Martina:
Mi
abuela sentía una debilidad por Jorge, siempre le consentía y le
regalaba dulces a escondidas de mi madre. Ella creía que a él le faltaba
cariño, pero la verdad es que no. Incluso mis padres querían más a
Jorge que a mí. Era un niño demasiado consentido para ser el hijo de la
niñera.
Mis
hermanas estaban encantadas cuando él llegó, escondido detrás de la
falda de su madre con la nariz roja y los ojos hinchados de tanto
llorar. Yo sabía que su presencia significaba problemas.
El día en
que entró a nuestras vidas fue como un nuevo nacimiento, todos se
preocupaban de él: si tenía hambre, la cocinera le preparaba comida lo
antes posible; si quería jugar, mis hermanas se turnaban para
entretenerlo; todo lo que él deseara estaba ante sus ojos en menos de
cinco segundos. Y a mí me dejaron de lado, abandonada entre las sonrisas
que le dedicaban a él.
Fue la infancia más aburrida que se
pudiera imaginar. A pesar de que la madre de Jorge estaba allí para
cuidarnos, su hijo era el protagonista. Era tierno, adorable, amable,
cariñoso, risueño y un montón de bobadas más que pensaba la gente acerca
de él.
Jorge se había robado mi lugar en la familia y lo peor es que a nadie le importaba.
Por eso lo odiaba.
Era
estúpido, me decían mis amigos, ya que a mí nunca me faltó nada
material.

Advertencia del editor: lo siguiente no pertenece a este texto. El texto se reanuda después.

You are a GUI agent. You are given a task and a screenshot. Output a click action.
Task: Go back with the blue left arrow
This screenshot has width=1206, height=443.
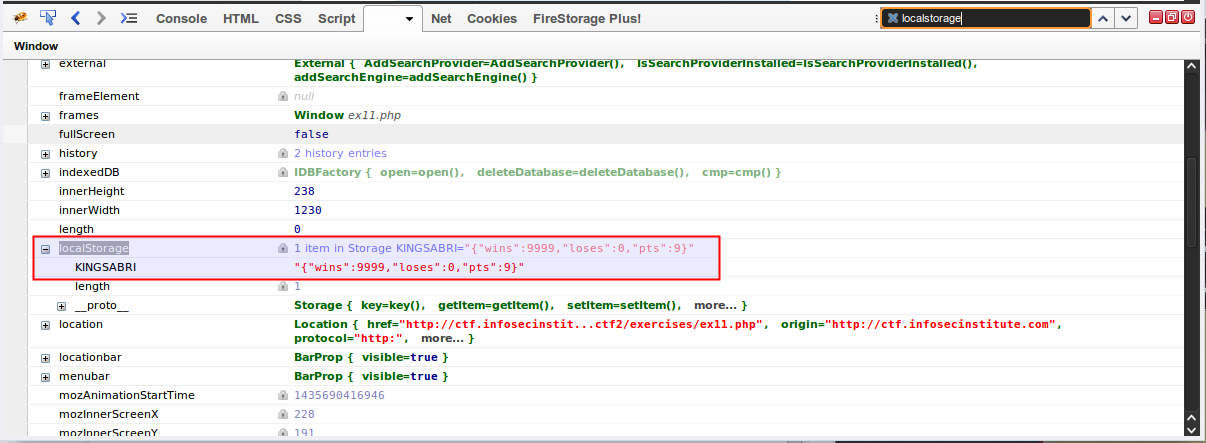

Pero lo que yo anhelaba era amor, sentirme especial para mi
familia y no ser alguien invisible. Sin embargo, era difícil destacar:
mi hermana mayor, Clara, estaba estudiando economía para ayudar a papá
en el trabajo, y Gabriela, mi hermana menor, era tan dulce como el
azúcar y la niña más sociable que haya conocido en mi vida.
En
cambio, yo era la que sacaba calificaciones promedio, la que no ganaba
ningún premio en la feria de ciencias, la que no conseguía nada por sus
propios méritos. Simplemente nadie.
Con los años, llegué a creer esa era una de las razones por las cuales mis padres trataban a Jorge como a su propio hijo.
Cuando
el cumplió 16 le hicieron una fiesta, arrendaron un local e invitaron a
los amigos de Jorge y a los de mi familia. Fue espectacular, hubo
fuegos artificiales y mis padres le regalaron un auto para cuando
cumpliera 18 y sacara la licencia de conducir.
Cuando yo cumplí 16,
tres meses después del cumpleaños de Jorge, me regañaron por reprobar
matemáticas y me inscribieron en una escuela de verano donde sufrí dos
meses con chicos que no paraban de calcular nada. Lo único bueno de ese
verano fue que conocí a Facundo y a Xabiani, los únicos que también
fueron obligados a ir a esa escuela por reprobar.
Pero todo se
complicó cuando Jorge celebró su cumpleaños número 18 y mis padres
decidieron hacer algo más íntimo. Fue una pequeña reunión entre mi
familia y la de él. Su madre seguía trabajando para nosotros, Gabriela
tenía catorce años y mi madre la consideraba todavía una niña. La
hermana de Jorge, Emma, viajó desde Londres hasta Buenos Aires para esa
fecha. Ella, a diferencia de su hermano, me agradaba.
Mi abuela había
ordenado hacer un pastel gigante de crema y chocolate, decoraron la
casa con flores y mis padres le susurraban cosas a Clara con aspecto
sospechoso.
En la noche, después de la cena especial que hicieron
para Jorge, mis padres se pusieron de pie y levantaron sus copas para
hacer un brindis. Dieron un discurso aburrido de lo mucho que lo querían
y que era considerado como uno más de la familia Stoessel.
Entonces,
la abuela comenzó a soltar lágrimas de felicidad, Clara no paraba de
sonreír y mis padres se miraron entre sí como a punto de revelar un
secreto.
Pero lo que dijeron fue más que un secreto, fue mi condena.
—Y
por todo ese cariño que te tenemos, Jorge —dijo mi padre, radiante con
su traje negro que fue especialmente hecho para la ocasión— queremos que
formes oficialmente parte de esta familia. Así que este es nuestro
regalo de cumpleaños, la mano de nuestra querida hija Martina.